Wednesday, September 21, 2005

Did He Make It? Bring In the Chains!

In response to yesterday’s entry about mission creep, a friend on the tenure track at a midtier school wrote:


...the research expectations at this place are on the rise. A large percent of my department members, especially the younger faculty, have at least one book, for example. At the same time, we are expected to teach well. What’s been getting me is the steps being taken to determine if we are teaching up to par. First, there are the repeated ‘peer evaluations’ of your teaching, or when a colleague sits through your course. I’m in the middle of that, and besides being annoying, it very much feels like a bureaucratic hoop. My colleague was required to show up to every one of my classes (all three of them), and the requirements say that she has to make ‘repeated’ visits. And I need another person to do the same. Second, I’m supposed to put together a teaching portfolio...[that] will be hundreds of pages. Third, for every single course, I’m supposed to read my course evaluations and use them to write a self-analysis that describes strengths and weaknesses as well as discusses how I would improve on mistakes. Of course, I always find out about these rules secondhand, because the people who come up with them consider them self-evident.

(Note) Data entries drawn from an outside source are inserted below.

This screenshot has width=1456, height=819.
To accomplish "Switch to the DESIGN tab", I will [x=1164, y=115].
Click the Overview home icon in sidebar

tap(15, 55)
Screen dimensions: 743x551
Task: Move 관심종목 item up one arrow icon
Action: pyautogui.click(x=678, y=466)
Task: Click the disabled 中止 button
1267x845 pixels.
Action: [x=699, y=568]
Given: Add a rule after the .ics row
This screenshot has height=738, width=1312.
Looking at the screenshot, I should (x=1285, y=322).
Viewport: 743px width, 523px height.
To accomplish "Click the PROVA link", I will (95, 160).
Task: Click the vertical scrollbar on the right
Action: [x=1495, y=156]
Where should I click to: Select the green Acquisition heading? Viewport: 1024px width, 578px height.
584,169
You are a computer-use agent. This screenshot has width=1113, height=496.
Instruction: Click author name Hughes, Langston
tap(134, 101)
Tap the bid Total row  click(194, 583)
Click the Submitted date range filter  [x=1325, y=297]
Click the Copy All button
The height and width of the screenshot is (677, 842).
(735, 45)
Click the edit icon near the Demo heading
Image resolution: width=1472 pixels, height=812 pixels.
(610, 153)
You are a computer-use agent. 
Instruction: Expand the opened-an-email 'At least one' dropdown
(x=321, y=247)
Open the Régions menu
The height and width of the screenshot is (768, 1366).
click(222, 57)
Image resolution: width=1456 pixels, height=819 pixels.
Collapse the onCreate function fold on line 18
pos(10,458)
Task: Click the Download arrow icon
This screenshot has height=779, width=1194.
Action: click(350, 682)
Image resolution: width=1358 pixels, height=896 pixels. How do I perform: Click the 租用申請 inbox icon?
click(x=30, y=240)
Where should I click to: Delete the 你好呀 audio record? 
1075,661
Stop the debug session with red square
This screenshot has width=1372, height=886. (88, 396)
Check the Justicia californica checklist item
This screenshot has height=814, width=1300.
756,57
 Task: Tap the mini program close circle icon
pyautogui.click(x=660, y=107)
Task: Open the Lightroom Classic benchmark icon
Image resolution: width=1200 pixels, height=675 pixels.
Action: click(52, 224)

The point being: The problem is only partially that we are being pulled in two directions. It’s also the bureaucratic enforcement. If this were still primarily a teaching institution, all this crap would be more tolerable. But, when you lose valuable research time and energy creating meaningless documents and sitting through other people’s classes, it seriously sucks.


Yes, it does. It sucks from the management side, too. Let’s say your institution values teaching, and someone you know to be a far below-average teacher is coming up for tenure. You want to deny, since you’re reasonably sure you could hire someone much stronger. (Assume, for the sake of argument, that you’re reasonably sure you won’t lose the position altogether.)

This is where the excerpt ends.